The world premiere of Movistar Plus+’s period comedy drama The Short Life (La Vida Breve) will headline the second edition of South International Series Festival, which takes place in Cádiz in southern Spain from October 25-30. It will showcase 47 series, including 12 world premieres and 15 Spanish premieres.
Created by Cristóbal Garrido and Adolfo Valor, and starring Leonor Watling and Javier Gutiérrez, The Short Life is set during the brief reign of Spain’s King Louis I. It is the only world premiere in competition.
Two competitions, fiction and non-fiction, have been created this year. BetaSeries CEO Rémi Tereszkiewicz heads the fiction jury; Goya award-winning screenwriter Ángeles González Sinde will preside over the non-fiction line-up. The three non-compettiive sections are Panaroma, Jewelry and South.
Series in the 12-title fiction strand include This Town, from Peaky Blinders creator Steven Knight, a co-production between Banijay’s Kudos and Nebulastar for the BBC, in collaboration with Mercury Studios, it follows four young people who form a band in the 1980s as a way of escaping every day life. It is directed by Paul Whittington.
Further anticipated screenings include the Portuguese black comedy thriller Dogpack, sold internationally by Arquipélago Filmes, and Oderbruk, crime series with fantastical touches set in a sparsely populated region of Germany. The latter is produced by Syrreal Entertainment, in co-production with ARD Degeto and CBS Studios, it is co-directed by Christian Alvart and Adolfo J. Kolmerer.
Also screening in the fiction competition is Nautilus, produced by UK’s Moonriver and Seven Stories for Disney Entertainment. It is created by James Dormer, known for his work on Medici: Masters Of Florence and Beowulf, and is based on Jules Verne’s classic ‘Twenty Thousand Leagues Under the Sea’. It explores the personal history of the enigmatic Captain Nemo
The non-fiction competition includes Paco De Lucía: Flamenco Legacy, produced by Womack Studios for Canal Sur, and On Thin Ice: Putin vs. Greenpeace, about the 2013 Greenpeace expedition that unveiled the dangers of oil drilling in the Arctic, produced by the UK’s Curve Media for the BBC.
Honorary awards will be given to US screenwriter David Shore, creator of Sony TV-ABC’s The Good Doctor and Fox’s medical procedural House; Spanish actress María Adánez; and Turkish star Can Yaman. Shore will also host a masterclass in the industry programme.
Highlights in the non-competitive sections include Alauda Ruiz de Azúa’s Querer, which will feature in the Jewelry sidebar. Produced by Movistar Plus+ in collaboration with Feelgood Media and Kowalski Films, the series follows a woman who sues her abusive husband.
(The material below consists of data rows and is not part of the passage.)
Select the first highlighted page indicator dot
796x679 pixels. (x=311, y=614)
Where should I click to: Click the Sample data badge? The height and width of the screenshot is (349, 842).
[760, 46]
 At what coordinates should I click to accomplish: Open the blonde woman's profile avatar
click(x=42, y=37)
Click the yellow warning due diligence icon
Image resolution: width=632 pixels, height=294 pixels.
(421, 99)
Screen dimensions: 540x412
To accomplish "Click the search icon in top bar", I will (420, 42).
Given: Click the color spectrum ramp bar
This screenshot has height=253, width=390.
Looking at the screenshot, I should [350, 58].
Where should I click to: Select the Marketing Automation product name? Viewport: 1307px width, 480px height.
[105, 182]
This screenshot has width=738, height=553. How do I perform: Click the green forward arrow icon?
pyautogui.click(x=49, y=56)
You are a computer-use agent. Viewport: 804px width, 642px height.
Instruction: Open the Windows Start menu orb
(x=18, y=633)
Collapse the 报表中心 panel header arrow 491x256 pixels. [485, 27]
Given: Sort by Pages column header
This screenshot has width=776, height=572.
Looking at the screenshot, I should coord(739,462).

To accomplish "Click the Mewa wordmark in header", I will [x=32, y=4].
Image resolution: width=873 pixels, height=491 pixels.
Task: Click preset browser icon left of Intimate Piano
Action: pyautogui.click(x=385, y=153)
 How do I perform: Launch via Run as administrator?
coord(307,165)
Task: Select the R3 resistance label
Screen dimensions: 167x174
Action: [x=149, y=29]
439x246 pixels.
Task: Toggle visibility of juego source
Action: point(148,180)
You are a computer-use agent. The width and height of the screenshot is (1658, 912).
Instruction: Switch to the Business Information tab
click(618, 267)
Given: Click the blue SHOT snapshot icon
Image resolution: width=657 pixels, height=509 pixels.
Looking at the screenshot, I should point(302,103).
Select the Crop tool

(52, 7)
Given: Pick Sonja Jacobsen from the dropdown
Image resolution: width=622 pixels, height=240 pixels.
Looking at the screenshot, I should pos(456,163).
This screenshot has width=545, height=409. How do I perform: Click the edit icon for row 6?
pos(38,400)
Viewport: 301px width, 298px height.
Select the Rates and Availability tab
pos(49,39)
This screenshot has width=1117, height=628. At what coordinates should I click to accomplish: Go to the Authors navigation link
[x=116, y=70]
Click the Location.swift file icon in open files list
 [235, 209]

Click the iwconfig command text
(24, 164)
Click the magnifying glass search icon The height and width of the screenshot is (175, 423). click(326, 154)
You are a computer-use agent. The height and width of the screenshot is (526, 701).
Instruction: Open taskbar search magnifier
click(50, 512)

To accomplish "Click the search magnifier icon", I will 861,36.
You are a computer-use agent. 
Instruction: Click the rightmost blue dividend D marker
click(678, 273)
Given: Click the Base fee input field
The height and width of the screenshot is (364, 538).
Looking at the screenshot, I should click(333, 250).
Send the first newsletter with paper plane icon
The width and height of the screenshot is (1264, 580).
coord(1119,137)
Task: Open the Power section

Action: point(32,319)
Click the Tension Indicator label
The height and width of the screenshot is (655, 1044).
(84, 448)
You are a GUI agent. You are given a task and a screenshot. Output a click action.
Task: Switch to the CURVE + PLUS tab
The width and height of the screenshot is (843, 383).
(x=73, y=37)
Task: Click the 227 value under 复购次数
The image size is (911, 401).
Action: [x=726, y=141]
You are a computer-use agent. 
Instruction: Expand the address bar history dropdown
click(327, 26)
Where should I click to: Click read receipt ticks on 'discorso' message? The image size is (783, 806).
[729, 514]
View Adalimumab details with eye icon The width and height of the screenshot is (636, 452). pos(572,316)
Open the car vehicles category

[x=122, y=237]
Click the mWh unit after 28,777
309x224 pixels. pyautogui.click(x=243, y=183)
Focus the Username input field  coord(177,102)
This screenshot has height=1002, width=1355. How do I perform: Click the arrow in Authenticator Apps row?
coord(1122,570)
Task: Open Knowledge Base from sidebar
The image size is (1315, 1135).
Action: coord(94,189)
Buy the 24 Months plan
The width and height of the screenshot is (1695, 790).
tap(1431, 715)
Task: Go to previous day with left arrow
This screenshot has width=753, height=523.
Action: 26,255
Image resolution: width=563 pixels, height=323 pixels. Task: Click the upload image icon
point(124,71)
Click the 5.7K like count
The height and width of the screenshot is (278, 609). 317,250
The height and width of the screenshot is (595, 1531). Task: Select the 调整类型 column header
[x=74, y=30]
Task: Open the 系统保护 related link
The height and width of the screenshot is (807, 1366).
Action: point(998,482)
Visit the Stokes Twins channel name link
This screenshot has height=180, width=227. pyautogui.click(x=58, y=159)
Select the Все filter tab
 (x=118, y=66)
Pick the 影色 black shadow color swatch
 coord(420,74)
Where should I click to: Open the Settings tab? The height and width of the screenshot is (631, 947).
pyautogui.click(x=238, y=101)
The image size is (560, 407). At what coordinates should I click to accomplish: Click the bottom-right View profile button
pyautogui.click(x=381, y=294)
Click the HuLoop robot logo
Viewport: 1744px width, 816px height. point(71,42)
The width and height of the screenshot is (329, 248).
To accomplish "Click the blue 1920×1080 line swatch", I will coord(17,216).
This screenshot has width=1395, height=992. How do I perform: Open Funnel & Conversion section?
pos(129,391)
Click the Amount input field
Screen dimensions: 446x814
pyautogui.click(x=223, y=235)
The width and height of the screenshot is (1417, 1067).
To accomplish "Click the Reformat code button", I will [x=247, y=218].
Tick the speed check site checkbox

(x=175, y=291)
It screened first at San Sebastian last month.
Meanwhile, Mediaset España’s The Marquess depicts the mid-1970s Los Galindos murders in Seville, is playing in the South strand.
The industry programme will provide a platform to analyse new laws and regulations and address issues such as how the industry can safely reap the benefits of Artificial Intelligence, the ethical and legal limits of true crime and new developments in financing models.
A series of creative talks with international figures will include Alberto Caballero, and Diego San José, talking about the art of comedy, as well as a masterclass on crafting compelling storytelling from screenwriter Shore.
South Series will close with I Spit On Your Graves (Escupiré Sobre Vuestras Tumbas), a Caribbean-set thriller based on Boris Vian’s 1946 novel produced by Colombia’s Caracol TV.
SISF is co-financed by the Andalucía ERDF, the European Commission, and the Andalusian regional government. It is also supported by Mediaset España and Movistar Plus+.